Using the records below, output the stretch that opens with the line containing "Open Dingen om te doen" and closes with the line containing "This screenshot has width=979, height=518.", exactly and including both lines, with nothing more.

■ **Extracted material**
####

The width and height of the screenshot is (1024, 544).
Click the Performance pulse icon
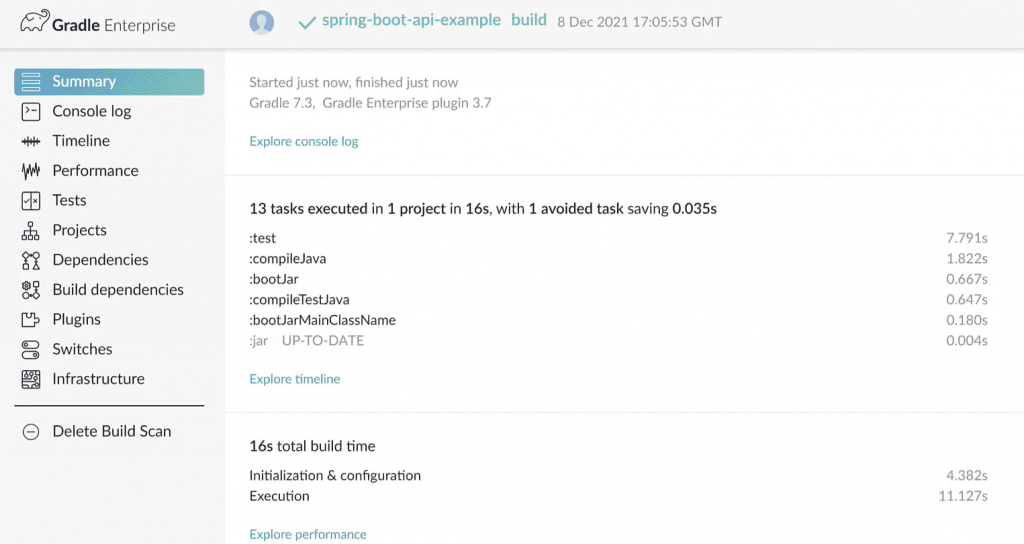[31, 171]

####

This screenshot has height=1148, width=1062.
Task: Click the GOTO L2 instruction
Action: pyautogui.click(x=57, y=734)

####

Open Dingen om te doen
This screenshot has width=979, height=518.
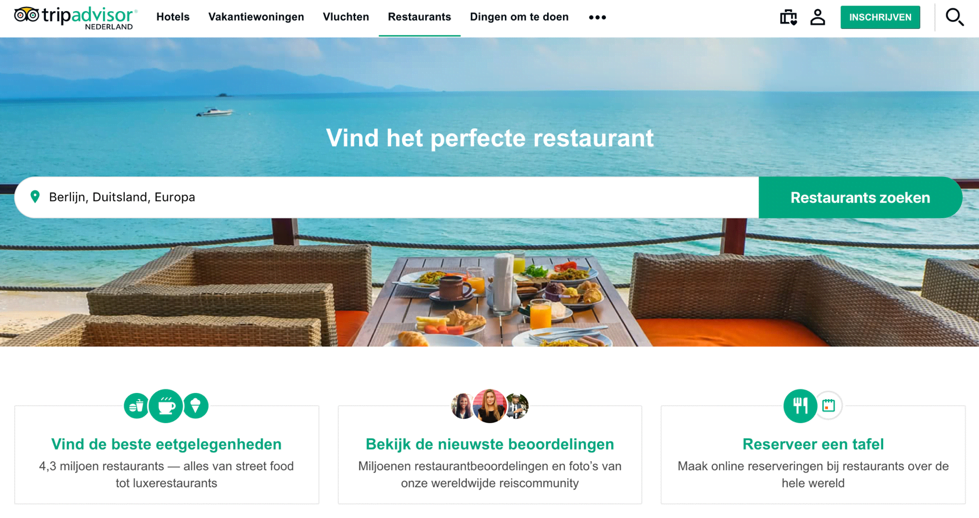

####

■ **Response area**
Open Dingen om te doen
This screenshot has width=979, height=518.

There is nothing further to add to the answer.